Nah, selama rentang waktu yang begitu panjang, Harry A Poeze dan Peter Carey bisa dipastikan bergumul dengan dirinya sendiri, mempertanyakan apa yang telah ditemukan pada tokoh yang ditelitinya, yang pada gilirannya berpetualang melintasi batas-batas negara. Harry A Poeze, misalnya, mengembara ke Jerman, Prancis, Inggris, USA, Rusia, Filipina,dan tentu saja Indonesia, hanya untuk menguak Tan Malaka, hanya satu orang. Luar biasa!
(Baca juga: Ketum PP Muhammadiyah Launching 4 Buku dalam Kajian Ramadhan dan Masjid Harus Sediakan Wifi, Buku, dan Kopi agar Lebih Menarik dari Warkop)

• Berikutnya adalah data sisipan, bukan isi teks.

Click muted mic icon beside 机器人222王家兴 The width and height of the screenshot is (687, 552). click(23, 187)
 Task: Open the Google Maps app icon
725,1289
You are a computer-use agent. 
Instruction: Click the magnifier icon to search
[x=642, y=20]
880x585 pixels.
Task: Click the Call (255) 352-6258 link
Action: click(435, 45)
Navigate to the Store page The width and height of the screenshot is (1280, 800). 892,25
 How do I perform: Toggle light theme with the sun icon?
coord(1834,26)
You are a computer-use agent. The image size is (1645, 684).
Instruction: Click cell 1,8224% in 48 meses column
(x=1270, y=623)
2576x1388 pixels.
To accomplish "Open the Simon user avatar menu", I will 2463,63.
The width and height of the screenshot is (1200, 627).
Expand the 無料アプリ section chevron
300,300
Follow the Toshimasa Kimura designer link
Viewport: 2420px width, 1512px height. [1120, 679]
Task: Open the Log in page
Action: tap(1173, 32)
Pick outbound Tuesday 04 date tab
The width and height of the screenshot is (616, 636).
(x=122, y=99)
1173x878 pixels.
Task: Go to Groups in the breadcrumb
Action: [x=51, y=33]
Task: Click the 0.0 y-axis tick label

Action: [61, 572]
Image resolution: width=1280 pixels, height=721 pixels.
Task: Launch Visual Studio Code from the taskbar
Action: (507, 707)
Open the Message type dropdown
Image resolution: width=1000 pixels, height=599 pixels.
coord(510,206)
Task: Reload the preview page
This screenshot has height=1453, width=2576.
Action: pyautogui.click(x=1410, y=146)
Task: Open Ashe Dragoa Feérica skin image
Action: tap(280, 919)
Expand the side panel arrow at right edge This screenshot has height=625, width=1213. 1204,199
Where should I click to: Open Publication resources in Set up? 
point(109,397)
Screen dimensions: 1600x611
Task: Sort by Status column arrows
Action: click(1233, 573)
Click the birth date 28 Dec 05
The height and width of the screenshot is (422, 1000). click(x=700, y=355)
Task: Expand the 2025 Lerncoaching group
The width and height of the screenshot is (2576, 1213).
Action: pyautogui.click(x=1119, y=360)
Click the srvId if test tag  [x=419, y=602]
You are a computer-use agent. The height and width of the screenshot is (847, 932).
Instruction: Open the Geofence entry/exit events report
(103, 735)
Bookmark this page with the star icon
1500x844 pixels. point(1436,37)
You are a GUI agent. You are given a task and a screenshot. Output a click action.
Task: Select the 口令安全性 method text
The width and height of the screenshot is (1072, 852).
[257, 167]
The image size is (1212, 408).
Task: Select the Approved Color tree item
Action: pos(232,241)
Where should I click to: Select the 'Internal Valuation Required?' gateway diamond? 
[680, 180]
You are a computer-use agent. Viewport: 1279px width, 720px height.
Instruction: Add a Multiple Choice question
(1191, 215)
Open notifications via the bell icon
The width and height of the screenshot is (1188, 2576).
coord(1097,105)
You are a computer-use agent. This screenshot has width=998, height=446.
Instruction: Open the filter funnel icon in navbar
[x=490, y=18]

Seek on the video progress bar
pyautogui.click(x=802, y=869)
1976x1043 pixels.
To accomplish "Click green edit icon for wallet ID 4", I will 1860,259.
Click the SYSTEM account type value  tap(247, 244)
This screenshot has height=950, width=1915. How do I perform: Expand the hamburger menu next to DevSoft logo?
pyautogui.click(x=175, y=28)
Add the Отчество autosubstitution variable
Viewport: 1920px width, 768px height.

Empat puluh tahun! Waktu selama itu yang digunakan hanya untuk meneliti satu tokoh. Empat puluh tahun, bahkan mencapai setengah abad lebih seperti pengalaman Arnold Toynbee adalah salah satu penanda dedikasi pada ilmu pengetahuan. Atas dedikasinya itu, adalah wajar jika mereka selalu dikenang oleh sejarah. Aku lalu mengingat suatu ungkapan bijak dari sastrawan yang namanya hingga kini terus dikenang kendati telah lama wafat, yaitu Pramodya Ananta Toer. Katanya, menulis adalah bekerja untuk keabadian. Tanpa menulis, masih kalimat bijak darinya, kita akan hilang di dalam masyarakat dan dari sejarah.
Bagaimana dengan kita? Menulislah! Sebab, lagi-lagi mengutip Pramodya Ananta Toer, menulis adalah sebuah keberanian. (*)
CATATAN Guru Besar UMM Prof Syamsul Arifin yang tulis di beberapa tempat, antara lain di rumahnya, Rabu dini hari, 14 September 2016. Dan disempurnakan di Ruang Rektor(at) Kampus II UMM, pagi hari, 15 September 2016.